Da Grécia à Espanha
A crise se espalha
por MIKE WHITNEY, no Counterpunch, em 19.06.2012
“A economia grega está verdadeiramente quebrada. Os circuitos do crédito estão tão profundamente danificados que mesmo as empresas eficientes e lucrativas ficaram trancadas para fora do mercado de capitais… Enquanto isso, os novos cortes de gastos…. darão às forças da recessão novo impulso. Para encurtar uma longa história, não há dúvida de que isso vai simplesmente prolongar a morte agonizante da economia social grega”.
– Yanis Varoufakis, economista, Universidade de Atenas
O eleitorado grego mudou o capitão do Titanic, mas o navio ainda está afundando. Que diferença fizeram as eleições? Nenhuma.

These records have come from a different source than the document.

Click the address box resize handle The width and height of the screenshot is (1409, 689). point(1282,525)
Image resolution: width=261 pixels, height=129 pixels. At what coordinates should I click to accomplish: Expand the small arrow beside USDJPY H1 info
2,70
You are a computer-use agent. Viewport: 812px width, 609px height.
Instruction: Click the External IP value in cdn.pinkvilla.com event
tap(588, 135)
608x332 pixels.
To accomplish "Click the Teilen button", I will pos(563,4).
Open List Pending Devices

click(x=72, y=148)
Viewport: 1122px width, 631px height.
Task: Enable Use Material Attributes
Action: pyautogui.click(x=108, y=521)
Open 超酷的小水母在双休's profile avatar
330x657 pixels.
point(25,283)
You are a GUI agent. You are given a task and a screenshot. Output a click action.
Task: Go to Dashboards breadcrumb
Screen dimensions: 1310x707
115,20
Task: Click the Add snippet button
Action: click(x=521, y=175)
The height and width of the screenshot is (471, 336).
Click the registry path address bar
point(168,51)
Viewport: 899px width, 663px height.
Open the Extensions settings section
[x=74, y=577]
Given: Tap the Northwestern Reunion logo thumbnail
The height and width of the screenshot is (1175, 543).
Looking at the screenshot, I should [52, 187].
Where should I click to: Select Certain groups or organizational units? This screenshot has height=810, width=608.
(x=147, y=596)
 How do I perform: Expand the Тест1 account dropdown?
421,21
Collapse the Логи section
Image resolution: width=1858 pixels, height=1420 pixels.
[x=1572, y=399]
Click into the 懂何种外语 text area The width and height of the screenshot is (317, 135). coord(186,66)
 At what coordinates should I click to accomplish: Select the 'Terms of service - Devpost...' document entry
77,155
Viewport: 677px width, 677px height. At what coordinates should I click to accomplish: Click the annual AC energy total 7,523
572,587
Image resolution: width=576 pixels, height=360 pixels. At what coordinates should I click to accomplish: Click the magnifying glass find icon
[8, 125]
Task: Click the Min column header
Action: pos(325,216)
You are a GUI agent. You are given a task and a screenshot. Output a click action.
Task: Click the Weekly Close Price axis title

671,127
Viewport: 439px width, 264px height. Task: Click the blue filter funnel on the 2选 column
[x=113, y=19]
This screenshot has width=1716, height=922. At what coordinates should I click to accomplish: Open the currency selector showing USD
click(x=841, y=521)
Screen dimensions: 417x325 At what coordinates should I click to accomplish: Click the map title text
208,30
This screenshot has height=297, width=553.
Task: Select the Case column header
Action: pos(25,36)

O desemprego continua a crescer, os déficits continuam a se expandir e a economia está em frangalhos. Tudo está fundamentalmente igual, com uma exceção, o vencedor (Antonis Samaras, da Nova Democracia) continua firmemente comprometido em manter o curso e cumprir os termos dos resgates, enquanto o perdedor (Alexis Tsipras, do Syriza), rejeita as medidas de austeridade definidas pelo Memorando de Entendimento e promete renegociar o acordo com a troika (a Comissão Europeia, o FMI e o Banco Central Europeu).
A vitória de Samaras por pequena margem significa que a Grécia vai receber mais ajuda financeira (empréstimos em prestações), mas terá de implementar outra onda de cortes selvagens dos gastos sociais, desta vez no valor de U$ 11,5 bilhões. Estes cortes vão inibir ainda mais o crescimento, o que vai diminuir a arrecadação, levando a déficits ainda maiores. Quando o governo for incapaz de atingir o alvo de redução dos déficits (como todos esperam), os políticos da União Europeia vão suspender o resgate e a crise vai ser novamente deflagrada. É um círculo vicioso que só pode terminar com a Grécia deixando a zona do euro e retomando o drachma.
Assim, o que acontece em seguida?
Os líderes da Nova Democracia vão tentar juntar um governo de coalizão com outros partidos pró-austeridade (como o PASOK) enquanto tentam obter concessões magras para estender os empréstimos existentes e reduzir a taxa de juros de outros.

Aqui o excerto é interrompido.